Proposition 56, which would raise the tax on a pack of cigarettes by $2, is the third initiative of its kind since 2006 aiming to increase tobacco taxes. The previous two efforts failed after the tobacco industry spent more than $100 million combined to defeat them.
In the prior campaigns, the opposition of the California Chamber of Commerce served as a well-known independent voice to which tobacco companies could point voters. But the organization declined to take a position on Proposition 56.
Most of the revenue from Proposition 56 would go toward boosting the payments healthcare providers receive for treating low-income patients in the state’s Medi-Cal program. Allan Zaremberg, the chamber’s president and CEO, said his group was torn between its belief that those healthcare payments are too low and its historical reluctance to support tax measures targeting a specific industry.
“They don’t cancel each other out, but they both have merit,” Zaremberg said of the arguments on both sides.
Other large business groups have gone further than the state chamber. Besides the Bay Area Council, chambers of commerce in Los Angeles, San Diego and other cities are also backing Proposition 56.
Toebben, the head of the Los Angeles chamber, said that his members are concerned about rising healthcare costs due to smoking. Beyond that, public opinion has so turned against the tobacco industry that even grocery stores and other businesses that might benefit from cigarette sales don’t want to be associated, he said.
“Sometimes businesses don’t want to be known as supporting smoking,” Toebben said. “They’re happy to provide the products if their customers want those products, but they’re not going to go out of their way to indicate that they’re proponents.”
Without the imprimatur of large business interests, tobacco companies now are wielding the opposition of industry groups, such as the California Manufacturers & Technology Assn., as well as anti-tax and law enforcement organizations in their No on 56 advertisements.

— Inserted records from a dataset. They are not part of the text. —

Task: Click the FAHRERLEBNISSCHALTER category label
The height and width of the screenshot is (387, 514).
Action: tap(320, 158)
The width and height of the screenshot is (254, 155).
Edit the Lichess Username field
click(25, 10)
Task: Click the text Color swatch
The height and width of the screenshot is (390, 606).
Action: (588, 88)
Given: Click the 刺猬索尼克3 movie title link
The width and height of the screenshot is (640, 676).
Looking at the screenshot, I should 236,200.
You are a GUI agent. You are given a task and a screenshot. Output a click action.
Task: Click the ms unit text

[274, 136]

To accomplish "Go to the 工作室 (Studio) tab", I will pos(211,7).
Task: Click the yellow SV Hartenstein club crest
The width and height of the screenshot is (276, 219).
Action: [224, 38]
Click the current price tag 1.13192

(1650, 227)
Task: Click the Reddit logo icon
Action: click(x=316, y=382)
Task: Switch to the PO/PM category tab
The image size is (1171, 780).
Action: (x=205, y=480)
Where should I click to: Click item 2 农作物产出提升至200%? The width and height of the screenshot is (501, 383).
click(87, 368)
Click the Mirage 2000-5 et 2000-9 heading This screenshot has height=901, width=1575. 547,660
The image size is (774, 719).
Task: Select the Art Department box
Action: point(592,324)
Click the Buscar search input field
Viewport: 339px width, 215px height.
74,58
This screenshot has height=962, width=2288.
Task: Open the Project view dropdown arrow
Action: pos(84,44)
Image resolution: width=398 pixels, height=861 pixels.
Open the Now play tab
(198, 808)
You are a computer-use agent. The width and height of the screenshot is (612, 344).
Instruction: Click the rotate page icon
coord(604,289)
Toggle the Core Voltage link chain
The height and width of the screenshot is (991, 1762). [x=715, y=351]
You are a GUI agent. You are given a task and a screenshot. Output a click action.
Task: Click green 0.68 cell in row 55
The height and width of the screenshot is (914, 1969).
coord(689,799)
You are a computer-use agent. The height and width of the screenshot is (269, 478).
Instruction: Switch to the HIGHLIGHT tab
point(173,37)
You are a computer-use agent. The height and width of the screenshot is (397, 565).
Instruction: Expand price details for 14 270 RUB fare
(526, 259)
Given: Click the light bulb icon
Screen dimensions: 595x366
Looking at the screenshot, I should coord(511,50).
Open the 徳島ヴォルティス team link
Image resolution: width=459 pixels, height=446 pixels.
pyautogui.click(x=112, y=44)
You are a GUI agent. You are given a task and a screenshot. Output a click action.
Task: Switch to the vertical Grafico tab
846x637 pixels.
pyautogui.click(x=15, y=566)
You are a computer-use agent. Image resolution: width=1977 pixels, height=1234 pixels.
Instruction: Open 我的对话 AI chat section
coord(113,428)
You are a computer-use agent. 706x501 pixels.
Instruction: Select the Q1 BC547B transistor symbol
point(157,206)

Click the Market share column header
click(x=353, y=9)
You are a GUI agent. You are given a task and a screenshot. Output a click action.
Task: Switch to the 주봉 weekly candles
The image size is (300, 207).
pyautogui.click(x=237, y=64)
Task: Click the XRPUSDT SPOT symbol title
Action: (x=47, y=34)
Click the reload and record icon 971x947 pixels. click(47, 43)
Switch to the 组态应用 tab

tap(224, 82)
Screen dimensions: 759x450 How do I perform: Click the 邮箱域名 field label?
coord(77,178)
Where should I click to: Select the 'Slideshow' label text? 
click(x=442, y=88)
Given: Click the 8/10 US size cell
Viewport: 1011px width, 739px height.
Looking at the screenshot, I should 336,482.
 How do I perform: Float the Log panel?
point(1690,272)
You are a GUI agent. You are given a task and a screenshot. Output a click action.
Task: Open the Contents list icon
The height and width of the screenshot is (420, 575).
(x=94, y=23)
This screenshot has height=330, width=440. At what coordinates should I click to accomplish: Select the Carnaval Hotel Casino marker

The positions of chambers of commerce shouldn’t be surprising, said Beth Miller, the spokeswoman for No on 56. Hospitals often are key parts of chamber boards and, unlike with the 2012 cigarette tax measure, they stand to benefit from the increase in Medi-Cal revenue should the measure pass, she said.
“Four years ago, members of the business community did not have a financial stake in the revenue from the tax,” Miller said.
Beyond the two tax measures on the state ballot this year, business leaders are warning that they will spend money to combat future proposals.
Many said they were concerned instead about any future ballot measure campaigns to exempt commercial properties from the tax limitations put in place by Proposition 13 nearly 40 years ago.
If that happens, Lapsley said, “they can count on one of the most well-funded opposition campaigns they will have ever seen.”